Temprano debía ser, pues al aparcar llegó hasta las ventanillas bajadas del seiscientos aquel sabor a sucia y acogedora humedad a la que sabían las traseras la muralla que ocultaban la orilla.

Bajé del coche y comencé a odiar el día, me habían obligado a ponerme aquellas horribles sandalias color carne, de las cuales me desprendí en cuanto pisé las frías y húmedas tablas de nuestro palacio en Puntilla Beach. El sol ya comenzaba su especial saludo, y la playa sabía al desierto infinito que protegía la orilla, lejana, fría, tenebrosa como la banda sonora de tiburón, pues llegando temprano solo las olas, lejanas, rompían el sabroso silencio de la paz.
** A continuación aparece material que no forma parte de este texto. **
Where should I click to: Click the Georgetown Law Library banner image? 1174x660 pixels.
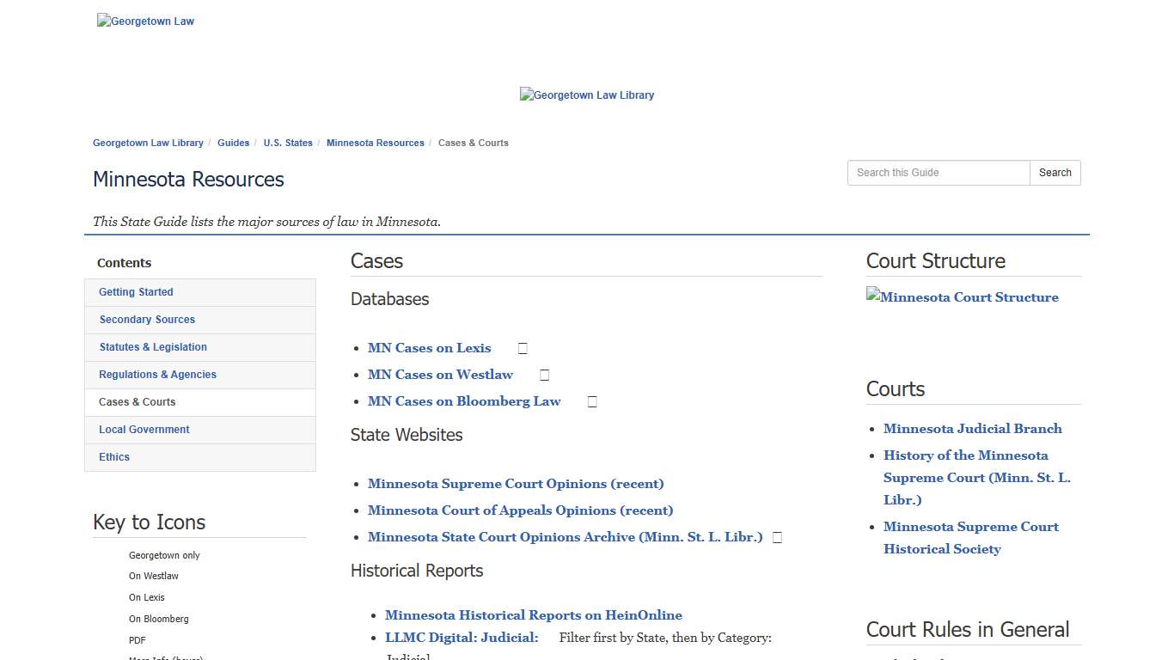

Los juegos dieron paso al baño, interminable, nunca suficiente, interrumpido por el grito a lo Guanche, y solo reconocible por quienes lo intuían y esperaban, y que en las tierras de nadie sonaba llamando al rancho. La duda era siempre la misma, comer temprano suponía digestión a buena hora, pero comer a la hora en que el estomago anunciaba la protesta era sinónimo de baño tardío, lejos de aquellos impresentables cuyos padres no cumplían la regla de oro de las dos horas y media.

Aquel día el infierno dorado se hizo más corto, lo cual suponía que la tarde prometía marea baja, verdín sobre las rocas y captura de moros y mariquitas, inocentes palabras hoy día motivo de escándalo, falta de empatía e incluso pena de cárcel… pero en aquellos tiempos los moros eran o los de Guerrero del Antifaz o los cangrejos negruzcos y peludos que se escondían entre las rocas; y los mariquitas eran los cangrejos más rubios y finos, para mi, los mas bonitos y veloces.

La única pega de aquella cacería al estilo Sandokán era la obligación, sin discusión de tener que ponerme de nuevo las horribles cangrejeras, pero cuyo significado comprendí y acepté el día que, cabalgando sobre el verdín de las ostioneras, terminé comiendo burgaíllos y con la rodilla como un código de barras bermellón.

Hoy día, gracias a la libertad, decir que vamos a coger mariquitas o moros es una ofensa que puede terminar en la Fiscalía de menores o con un tatuaje de la mano paterna después de la sanción del Seprona, y como es natural con el consiguiente disgusto de la familia por la vergüenza de la denuncia del Defensor del menor por tan bello tatuaje. Han pasado los años, mis Palacios de Puntilla Beach ya no están, el desierto quedó desierto y el verdín, mi acogedor jardín salado, es ahora una reserva antinatural inexpugnable de la que solo pueden disfrutar quienes jamás se pusieron unas cangrejeras.